Opiates Do NOT Cause Addiction For Chronic Pain Patients

More opiates used to treat severe pain By Merritt McKinney

NEW YORK, Apr 04 (Reuters Health) -- Opiate drugs are being used more often to treat severe, chronic pain -- but this rise has not led to wider abuse of the drugs, according to a report in the April 5th issue of The Journal of the American Medical Association.

Experts urge effective treatment of severe pain, such as pain caused by trauma, surgery, or cancer -- and the opiate class of drugs is mportant in relieving such pain. But some have feared that prescribing these drugs more often might lead to more cases of drug abuse. New data sugests that these fears are unfounded. In fact, the proportion of all cases of drug abuse that involved opioid analgesics actually DECLINED from 1990 to 1996, researchers report.

In an interview with Reuters Health, lead researcher David E. Joranson, of the University of Wisconsin Medical School in Madison, explained that the results of the study do not support this fear.
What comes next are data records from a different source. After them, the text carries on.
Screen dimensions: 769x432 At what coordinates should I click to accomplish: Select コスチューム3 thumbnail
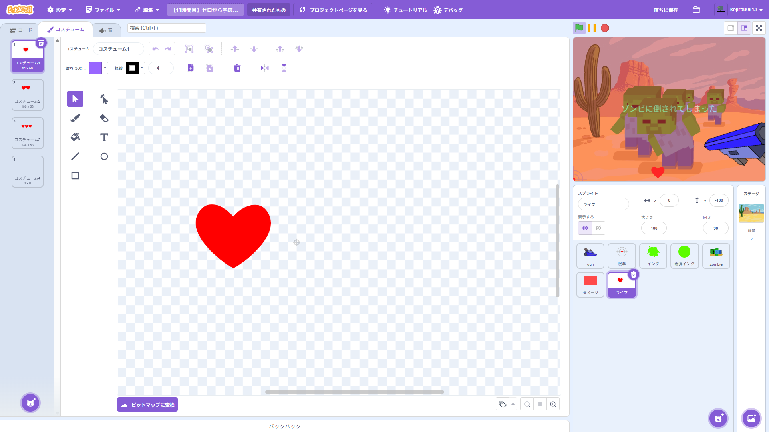(x=27, y=133)
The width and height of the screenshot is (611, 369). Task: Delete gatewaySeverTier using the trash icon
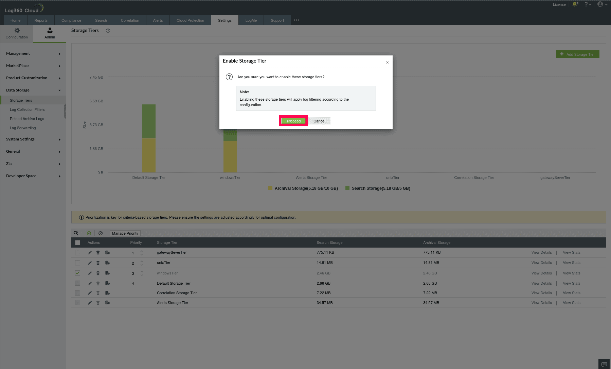point(98,252)
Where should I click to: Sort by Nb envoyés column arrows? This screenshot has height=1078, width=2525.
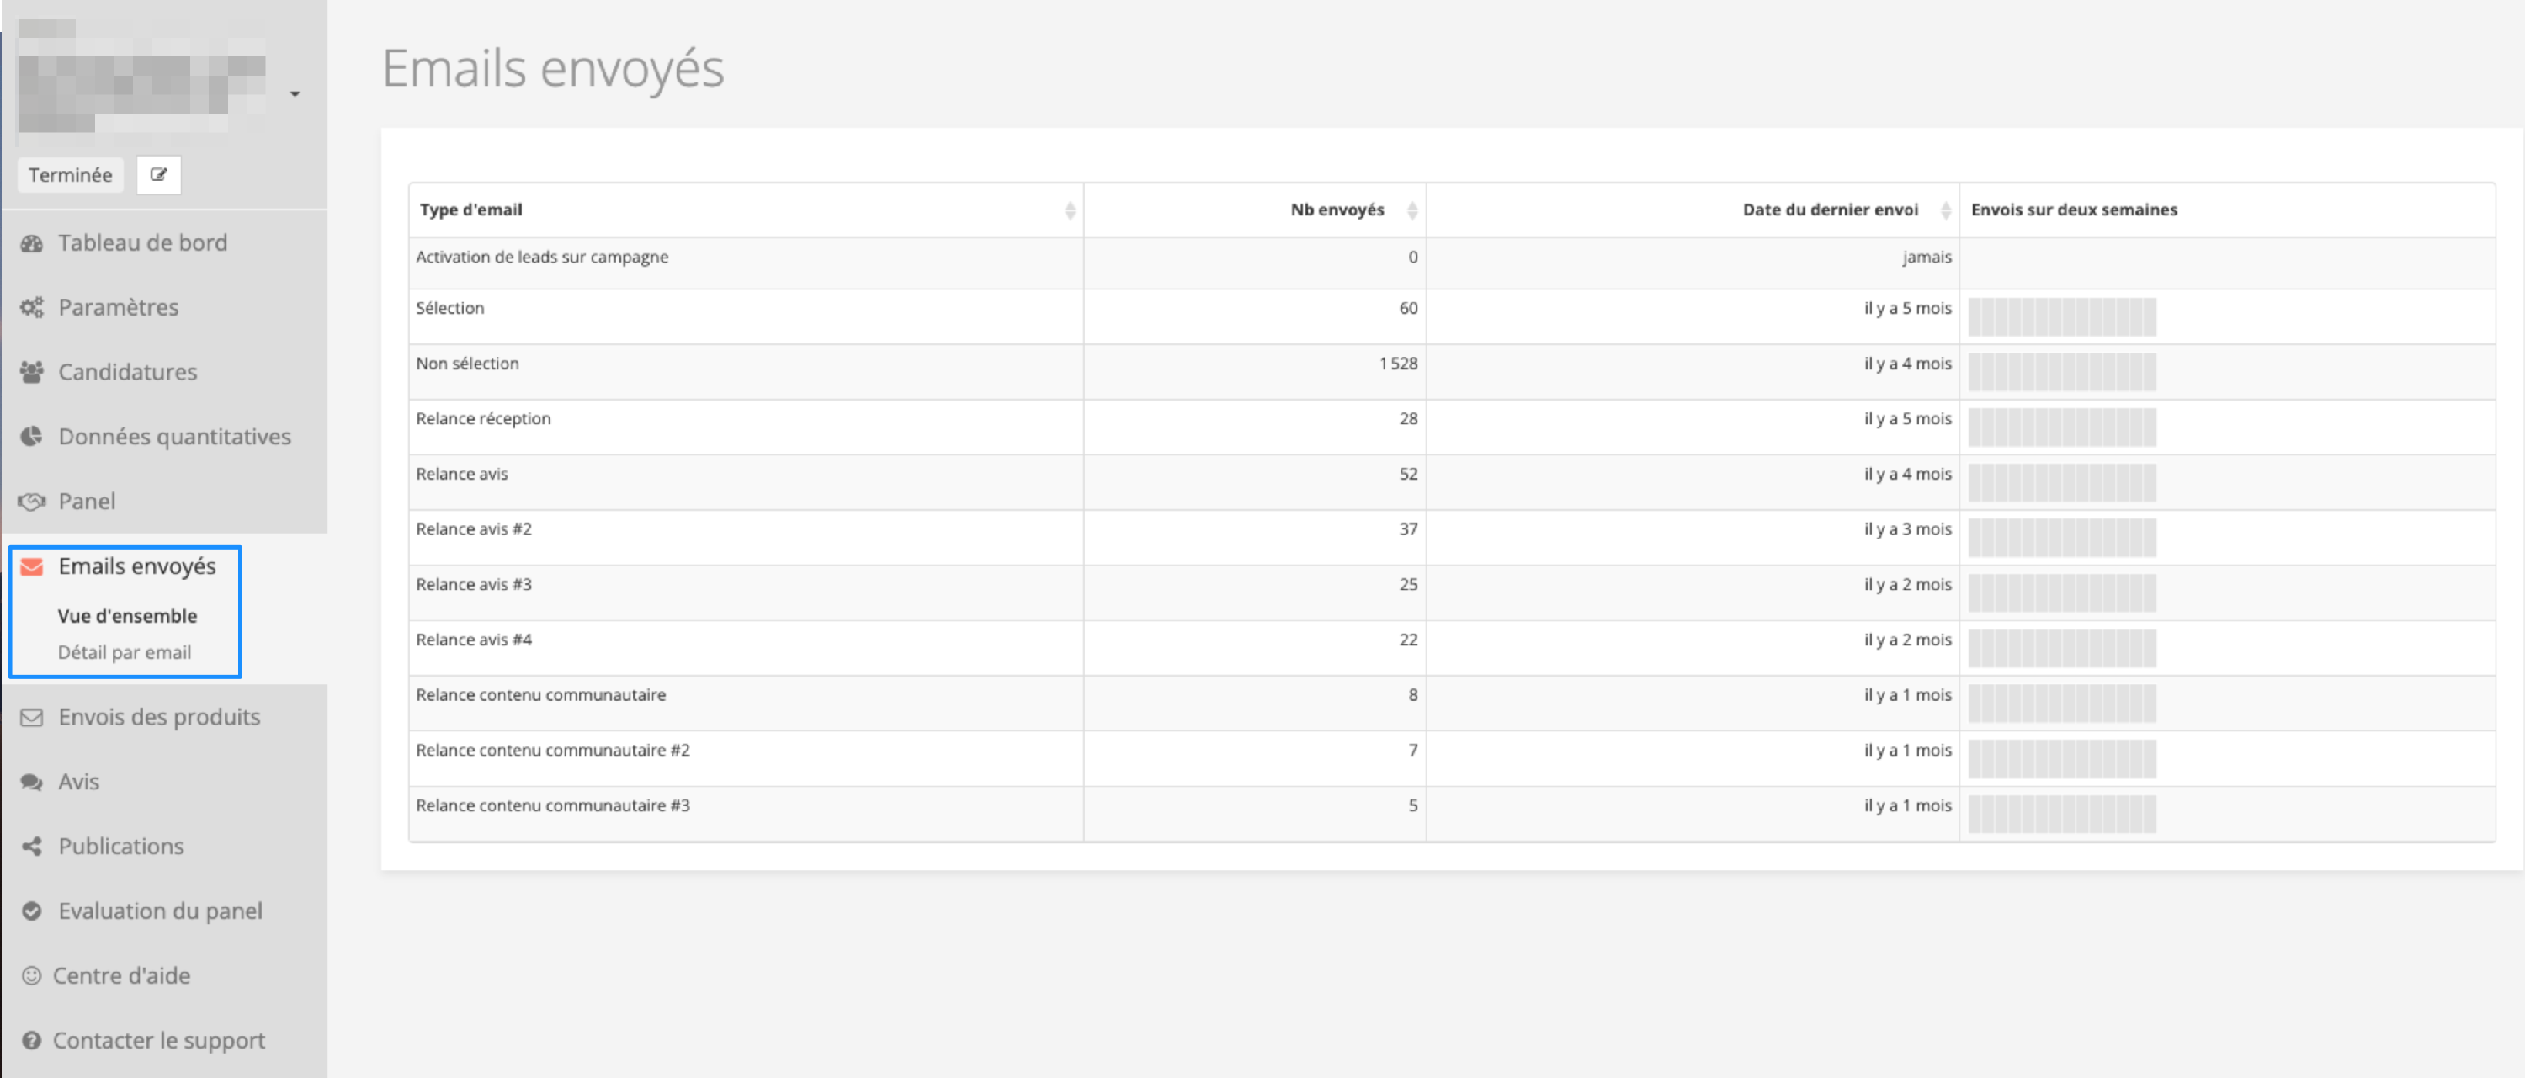[1411, 210]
``I wasn't surprised, but we were very pleased,'' he said. ''You're struck by how exaggerated the fears of opioids are.''

Joranson and his colleagues based the conclusions on data from the Drug Abuse Warning Network (DAWN), which collects information on cases of drug abuse reported by hospital emergency departments around the country. They tracked the use of five types of opioid analgesics: morphine, fentanyl, oxycodone, hydromorphone and meperidine.

From 1990 to 1996, the medical use of morphine increased by approximately 59%, fentanyl by 1,168%, oxycodone by 23% and hydromorphone by 19%. The medical use of meperidine declined by about 35%.

Despite the increase in use of most of these drugs, reports of abuse declined by approximately 39% for meperidine, 29% for oxycodone, 59% for fentanyl, and 15% for hydromorphone. Morphine was the only one of the drugs that was abused more in 1996, but the increase was only 3%.

And the proportion of all drug-abuse cases that involved opioid analgesics declined during the 1990s. They were involved in 3.8% of all drug-abuse cases reported through DAWN in 1996, compared with 5.1% in 1990.

But in his comments to Reuters Health, Joranson also noted that many people who could benefit from the pain-killing drugs are still not receiving them. ``We suspect that patient access to opioid analgesics is so bad in some places that pain patients are checking themselves into methadone programs only to get pain management,'' he said. He and his colleagues are planning a study to investigate the situation.

Joranson stated that the potential for abuse of these drugs is real, but that patients should not be denied the drugs because of this risk. When cases of abuse are detected, he said it is important to identify and deal with the source of the abused drugs and not deprive needy patients of adequate pain management.